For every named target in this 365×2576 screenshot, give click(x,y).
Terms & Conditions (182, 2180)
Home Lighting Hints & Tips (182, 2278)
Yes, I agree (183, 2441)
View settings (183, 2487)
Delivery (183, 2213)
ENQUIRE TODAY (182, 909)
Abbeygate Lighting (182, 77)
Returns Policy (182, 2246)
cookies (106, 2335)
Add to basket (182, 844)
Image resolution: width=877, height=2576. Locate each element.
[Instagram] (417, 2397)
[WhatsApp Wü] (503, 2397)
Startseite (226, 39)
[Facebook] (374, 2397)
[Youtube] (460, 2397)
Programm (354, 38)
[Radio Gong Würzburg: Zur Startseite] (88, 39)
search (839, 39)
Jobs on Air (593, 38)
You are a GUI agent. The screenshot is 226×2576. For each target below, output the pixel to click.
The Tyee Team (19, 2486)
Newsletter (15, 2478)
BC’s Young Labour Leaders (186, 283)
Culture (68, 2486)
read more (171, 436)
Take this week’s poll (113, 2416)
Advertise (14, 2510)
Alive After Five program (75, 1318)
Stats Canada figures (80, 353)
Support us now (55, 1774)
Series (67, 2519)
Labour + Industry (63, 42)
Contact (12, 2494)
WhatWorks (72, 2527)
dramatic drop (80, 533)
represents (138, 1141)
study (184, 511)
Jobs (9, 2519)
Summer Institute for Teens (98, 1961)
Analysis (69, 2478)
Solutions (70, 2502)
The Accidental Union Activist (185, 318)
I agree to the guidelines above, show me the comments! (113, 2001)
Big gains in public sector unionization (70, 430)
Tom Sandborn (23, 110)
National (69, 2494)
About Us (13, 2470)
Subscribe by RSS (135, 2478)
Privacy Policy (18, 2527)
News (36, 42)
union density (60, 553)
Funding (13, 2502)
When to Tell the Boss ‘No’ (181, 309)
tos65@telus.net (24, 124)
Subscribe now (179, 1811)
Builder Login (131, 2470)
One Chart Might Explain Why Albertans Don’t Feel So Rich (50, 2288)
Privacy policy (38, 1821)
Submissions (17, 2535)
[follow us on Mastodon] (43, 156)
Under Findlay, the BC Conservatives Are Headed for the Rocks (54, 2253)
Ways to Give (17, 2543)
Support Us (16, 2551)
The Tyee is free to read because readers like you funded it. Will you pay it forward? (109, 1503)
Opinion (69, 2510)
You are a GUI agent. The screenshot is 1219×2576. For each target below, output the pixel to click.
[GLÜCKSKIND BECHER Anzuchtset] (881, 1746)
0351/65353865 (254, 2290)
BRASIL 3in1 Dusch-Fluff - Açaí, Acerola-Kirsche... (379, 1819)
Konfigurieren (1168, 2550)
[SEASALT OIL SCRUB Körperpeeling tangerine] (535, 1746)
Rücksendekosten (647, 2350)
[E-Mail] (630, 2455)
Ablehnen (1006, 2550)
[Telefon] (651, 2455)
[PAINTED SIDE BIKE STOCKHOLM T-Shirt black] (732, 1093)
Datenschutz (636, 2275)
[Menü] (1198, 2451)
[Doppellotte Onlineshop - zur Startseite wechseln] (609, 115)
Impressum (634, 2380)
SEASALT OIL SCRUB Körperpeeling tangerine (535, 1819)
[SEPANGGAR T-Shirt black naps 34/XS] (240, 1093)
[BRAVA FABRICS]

__TASK DESCRIPTION__: If a line in the records above has the word "tangerine", copy it.

__SOLUTION BELOW__:
[SEASALT OIL SCRUB Körperpeeling tangerine] (535, 1746)
SEASALT OIL SCRUB Körperpeeling tangerine (535, 1819)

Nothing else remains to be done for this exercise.